Legislative Update, February 27, 2017

This week we had a hearing, additions to the Commission’s legislative agenda, new understanding of a bill already on the agenda, and more bill introductions.

Hearing on training for staff who care for seniors
The bill to require training for staff who care for seniors (HF 952) had a hearing in the House Subcommittee on Aging on Wednesday, February 22, 2017. The author, Representative Deb Kiel, described challenges experienced by her family members with hearing loss while communicating with staff in care settings. Board member Dr. Mark DeRuiter gave an overview of the Commission’s work on age-related hearing loss. Dr. Rebecca Younk explained that seniors with age-related hearing loss miss out on connections with their family members.

Representatives from organizations that represent assisted living facilities shared that they have concerns about the proposal, but that they are in discussions with us about what is workable. The committee unanimously passed the bill. It will be heard again next week in the House Health and Human Services Policy Committee.

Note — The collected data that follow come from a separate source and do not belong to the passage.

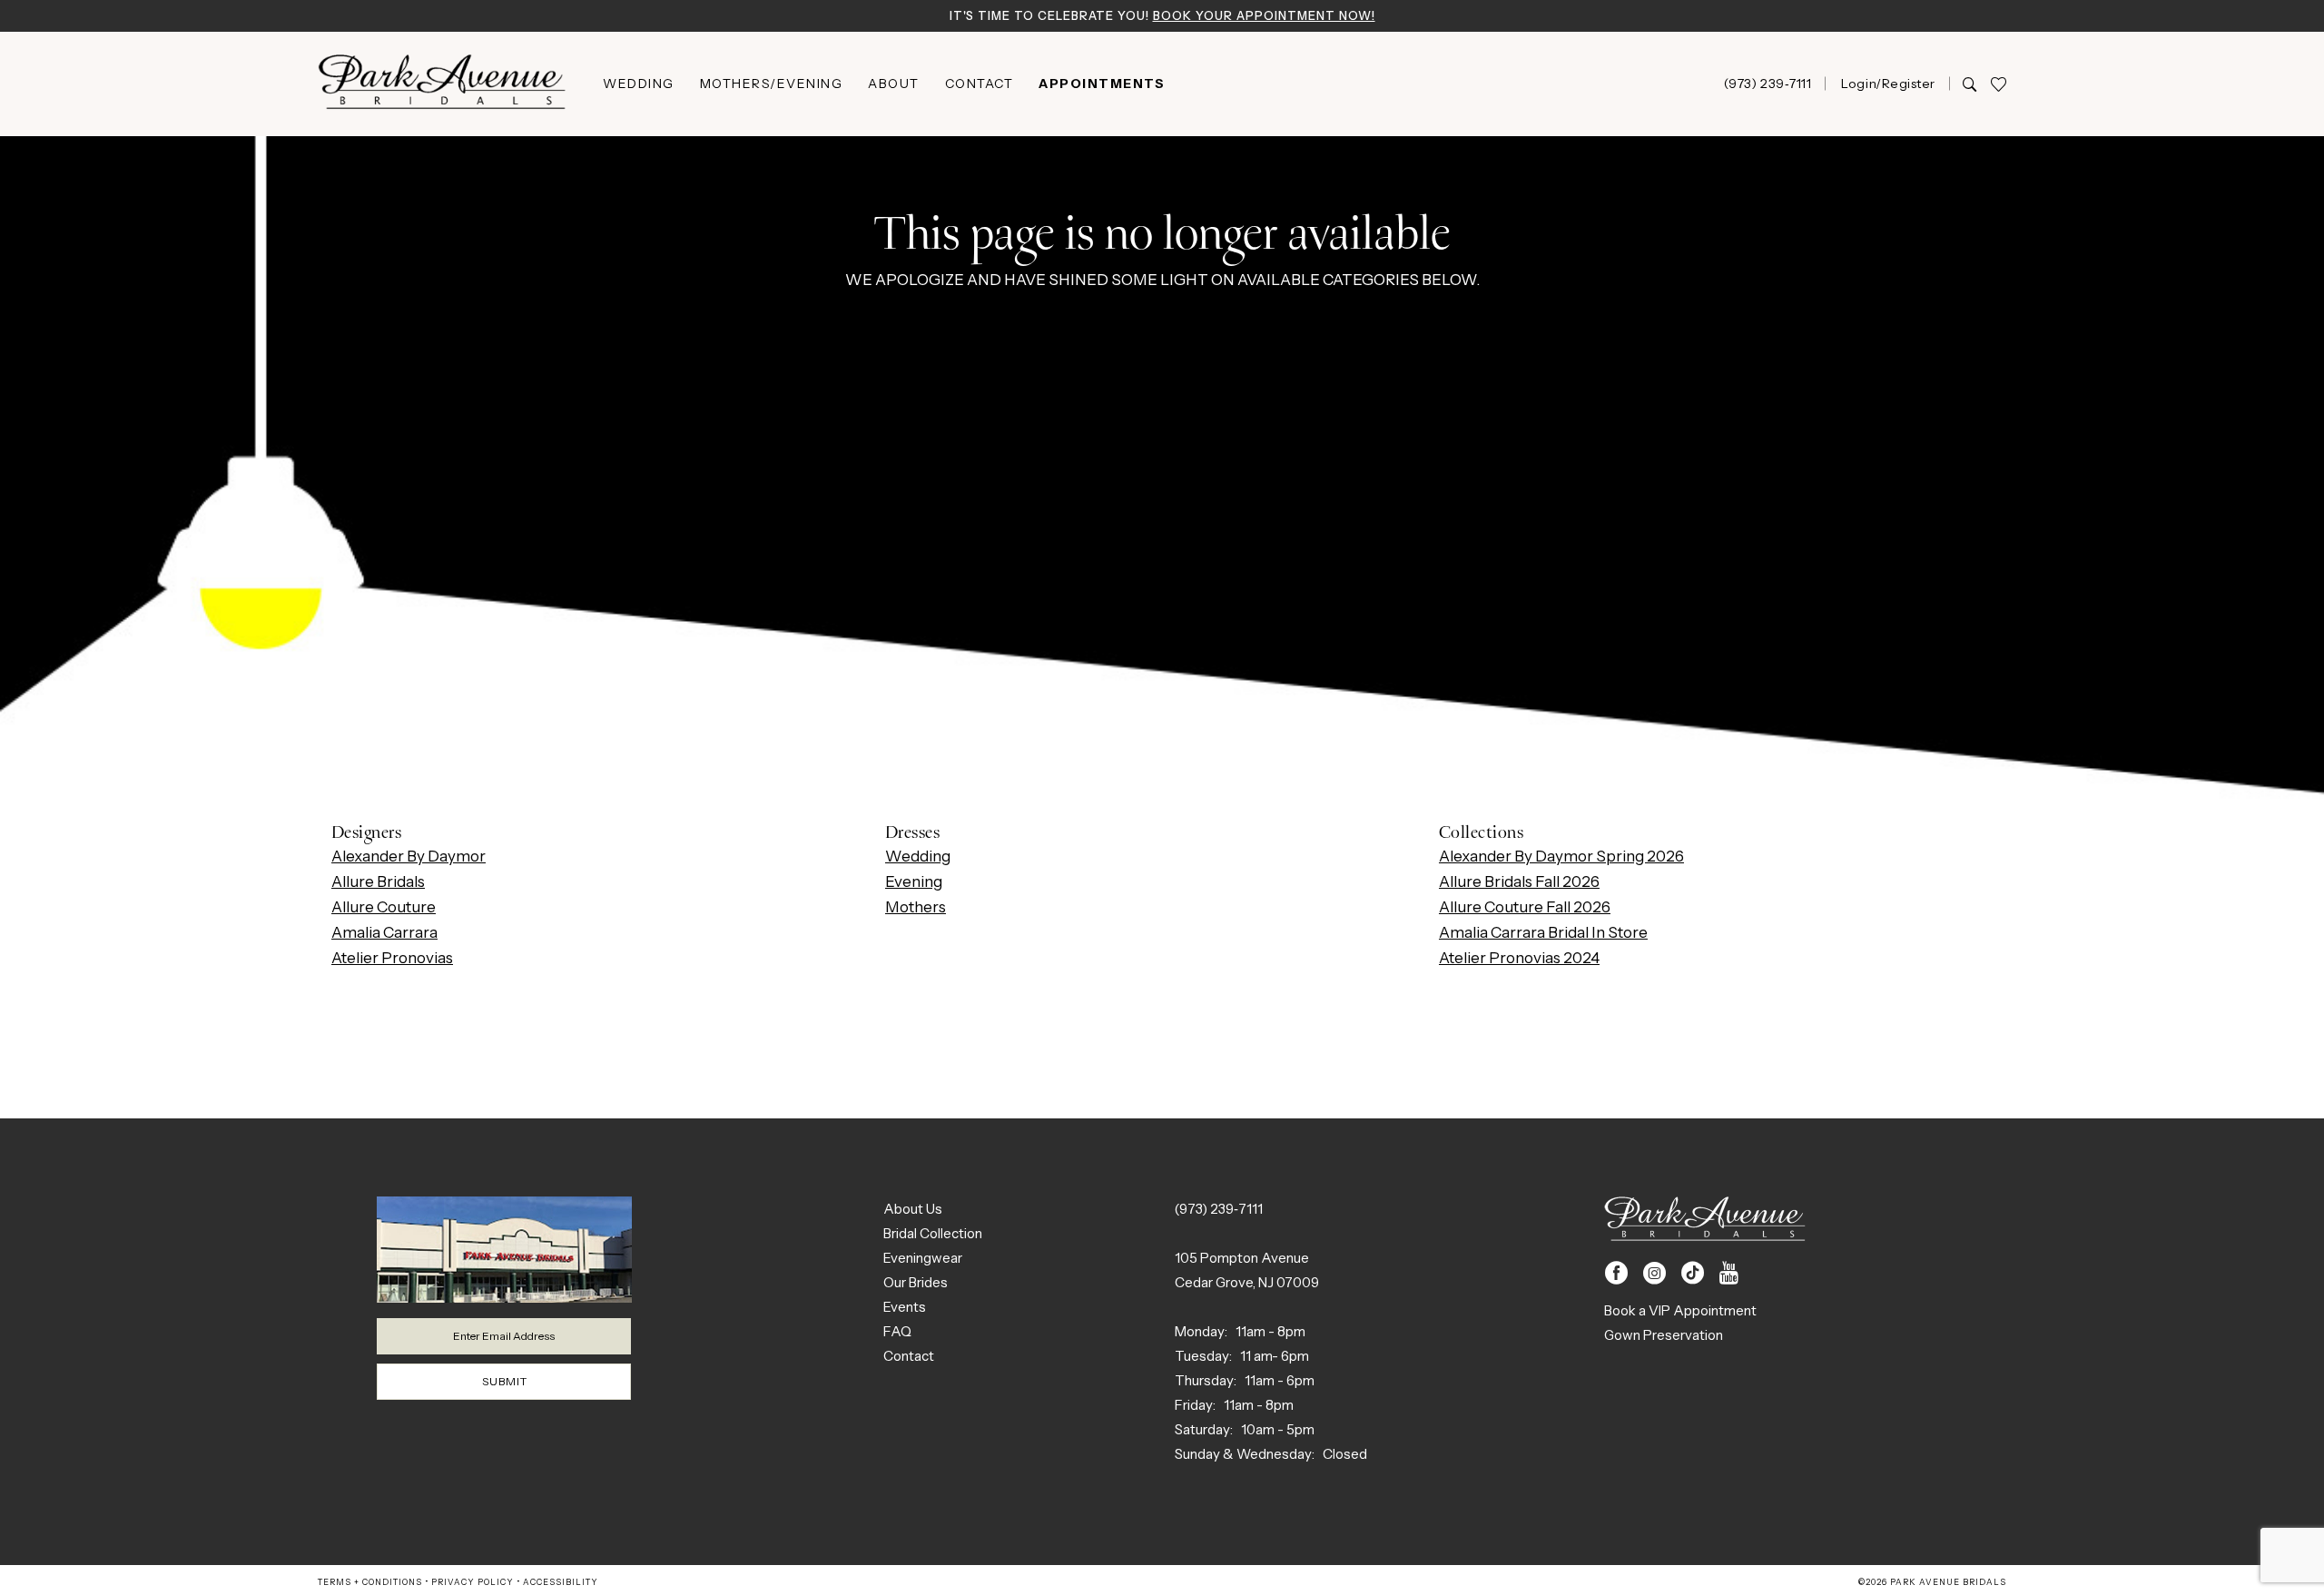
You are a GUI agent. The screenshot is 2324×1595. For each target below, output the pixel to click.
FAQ (897, 1331)
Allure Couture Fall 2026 (1524, 907)
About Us (912, 1208)
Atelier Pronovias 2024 (1519, 958)
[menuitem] (638, 83)
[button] (1887, 83)
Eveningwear (922, 1257)
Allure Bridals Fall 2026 (1519, 881)
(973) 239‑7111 (1219, 1208)
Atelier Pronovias (392, 958)
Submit (504, 1381)
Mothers (915, 907)
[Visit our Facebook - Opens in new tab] (1616, 1273)
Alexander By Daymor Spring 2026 (1561, 856)
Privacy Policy (472, 1582)
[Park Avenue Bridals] (442, 83)
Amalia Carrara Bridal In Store (1543, 932)
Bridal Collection (932, 1233)
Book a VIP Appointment (1680, 1310)
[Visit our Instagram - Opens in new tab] (1654, 1273)
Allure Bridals (378, 881)
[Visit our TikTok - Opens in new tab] (1692, 1273)
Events (904, 1306)
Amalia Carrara (384, 932)
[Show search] (1969, 83)
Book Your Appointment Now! (1264, 15)
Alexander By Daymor (408, 856)
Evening (913, 881)
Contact (908, 1355)
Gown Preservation (1663, 1335)
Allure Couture (383, 907)
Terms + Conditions (370, 1582)
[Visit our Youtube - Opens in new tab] (1728, 1273)
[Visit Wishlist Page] (1998, 84)
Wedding (917, 856)
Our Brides (915, 1282)
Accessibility (560, 1582)
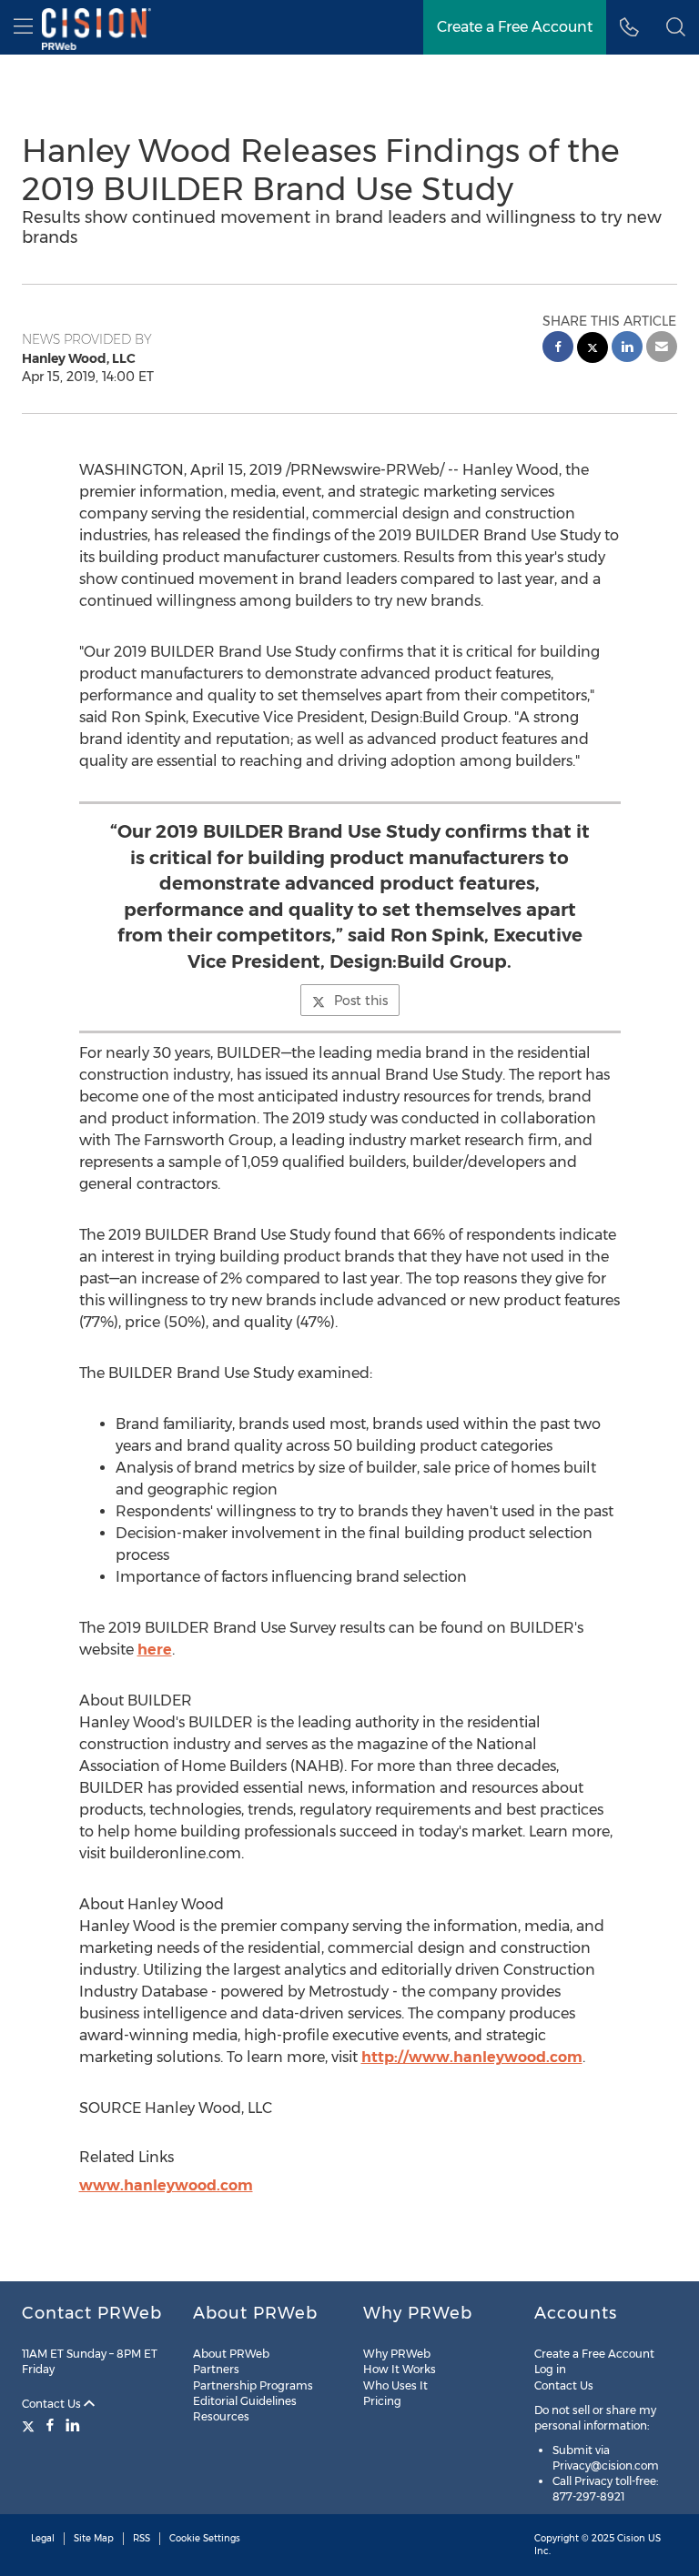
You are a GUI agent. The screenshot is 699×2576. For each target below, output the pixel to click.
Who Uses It (395, 2385)
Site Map (94, 2538)
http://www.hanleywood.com (471, 2057)
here (154, 1649)
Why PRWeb (397, 2353)
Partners (216, 2369)
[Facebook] (50, 2425)
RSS (141, 2538)
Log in (550, 2369)
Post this (361, 1000)
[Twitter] (30, 2425)
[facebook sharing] (557, 349)
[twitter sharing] (592, 349)
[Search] (676, 27)
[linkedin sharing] (627, 349)
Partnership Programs (253, 2385)
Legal (43, 2538)
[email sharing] (661, 349)
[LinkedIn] (73, 2425)
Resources (221, 2416)
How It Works (399, 2369)
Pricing (382, 2401)
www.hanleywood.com (166, 2185)
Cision (631, 2538)
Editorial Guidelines (245, 2401)
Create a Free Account (515, 26)
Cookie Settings (204, 2538)
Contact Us (53, 2403)
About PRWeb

Hearing on increasing the Commission’s funding
Also on Wednesday, there was a hearing on HF 1043, a bill that will increase the Commission’s funding in the Commerce Committee in the House. There was a brief hearing, MNCDHH was given five minutes and Mary Hartnett testified. It passed and was sent to the Job Growth and Energy Affordability Policy and Finance where there will be a full hearing.

Additions to the Commission’s Legislative Agenda – Education & Voting
The Commission has added a new education policy to the list of bills that we will be working on this legislative session. The Legislature is looking at restructuring the way that teachers in the state are licensed. The primary bill being considered in the House is HF 1079, which is authored by Representative Sondra Erickson (Princeton).

There are four licensure tiers proposed in order to address the dire shortage of teachers.

The licensing proposals would have a big impact on deaf, deafblind and hard of hearing students, ASL teachers and Deaf/Hard of Hearing licensed teachers. We will be in conversation with the legislators working on these bills about the needs of all of these groups.

The Commission also decided to support a bill related to voting. The bill’s goal is to protect the privacy of voters who use equipment that makes voting accessible. Some new accessible voting equipment being used in Minnesota has ballots that are smaller than those used by other voters. This means election judges who worked in the polling place on Election Day could automatically know who cast that ballot. This bill protects voters’ privacy by preventing election judges from conducting a recount of votes in that precinct if fewer than 10 voters used the accessible voting equipment.

New understanding of a bill already on the agenda
The legislative agenda released in January explained that the Commission is opposed to any efforts to weaken laws that require businesses websites to be accessible. As we have worked with our allies on this issue, we have come to understand that the ADA, other federal laws and the state law do not explicitly require that businesses make their websites fully accessible, i.e. screen reader friendly, closed captions, etc.

To add on to the bad news, business groups want to clarify that the state law does not require businesses’ websites to be accessible and that individuals cannot bring a lawsuit to force them to be accessible. The business groups have a lot of influence with legislators and this type of bill is likely to pass.

However, we will be asking legislators to at least add a few good things such as
• Include language encouraging all businesses to make their websites fully accessible,
• Require the state to give preference to doing business with businesses that have accessible websites.
• Furthermore, require that the state only give business to IT companies that have accessible websites, since IT companies at least should know how to make their sites accessible.